In this work we first examine the hardness of solving various search problems by hybrid quantum-classical strategies, namely, by algorithms that have both quantum and classical capabilities. We then construct a hybrid quantum-classical search algorithm and analyze its success probability. Regarding the former, for search problems that are allowed to have multiple solutions and in which the input is sampled according to arbitrary distributions we establish their hybrid quantum-classical query complexities -- i.e., given a fixed number of classical and quantum queries, determine what is the probability of solving the search task. At a technical level, our results generalize the framework for hybrid quantum-classical search algorithms proposed by Rosmanis. Namely, for an arbitrary distribution $D$ on Boolean functions, the probability an algorithm equipped with $\tau_c$ classical and $\tau_q$ quantum queries succeeds in finding a preimage of $1$ for a function sampled from $D$ is at most $\nu_D \cdot(2\sqrt{\tau_c} + 2\tau_q + 1)^2$, where $\nu_D$ captures the average (over $D$) fraction of preimages of $1$. As applications of our hardness results, we first revisit and generalize the security of the Bitcoin protocol called the Bitcoin backbone, to a setting where the adversary has both quantum and classical capabilities, presenting a new hybrid honest majority condition necessary for the protocol to properly operate. Secondly, we examine the generic security of hash functions against hybrid adversaries. Regarding our second contribution, we design a hybrid algorithm which first spends all of its classical queries and in the second stage runs a ``modified Grover'' where the initial state depends on the distribution $D$. We show how to analyze its success probability for arbitrary target distributions and, importantly, its optimality for the uniform and the Bernoulli distribution cases.

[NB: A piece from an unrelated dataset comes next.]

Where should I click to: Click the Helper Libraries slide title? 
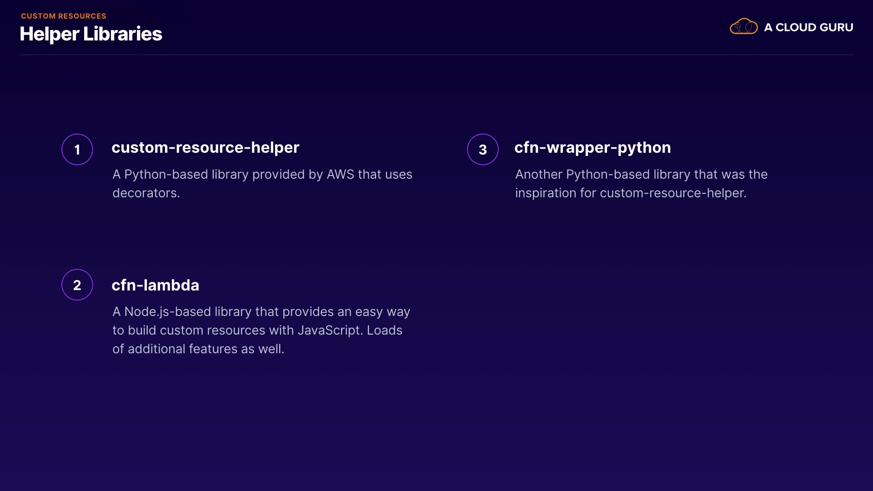tap(91, 34)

翻译：本文首先研究了通过量子-经典混合策略（即同时具备量子与经典能力的算法）求解各类搜索问题的困难性，随后构建了一种混合量子-经典搜索算法并分析其成功概率。针对前者，对于允许多个解且输入按任意分布采样的搜索问题，我们确立了其混合量子-经典查询复杂度——即在给定固定数量的经典查询与量子查询条件下，求解搜索任务的概率。在技术层面，我们的成果推广了Rosmanis提出的混合量子-经典搜索算法框架：对任意布尔函数分布$D$，配备$\tau_c$次经典查询和$\tau_q$次量子查询的算法成功找到取自$D$的函数中值为1的原像概率至多为$\nu_D \cdot(2\sqrt{\tau_c} + 2\tau_q + 1)^2$，其中$\nu_D$表示（在$D$上平均的）原像中值为1的比例。作为困难性结论的应用，我们首先重新审视并推广了名为“比特币骨干协议”的比特币协议安全性，将其扩展到对手同时具备量子与经典能力的场景，提出了协议正常运行所需的新型混合诚实多数条件。其次，我们考察了哈希函数对抗混合对手的通用安全性。针对第二项贡献，我们设计了一种混合算法：该算法首先消耗所有经典查询，随后在第二阶段运行“修正版Grover算法”，其初始状态依赖于分布$D$。我们展示了如何分析该算法在任意目标分布下的成功概率，并特别证明了其在均匀分布与伯努利分布情形下的最优性。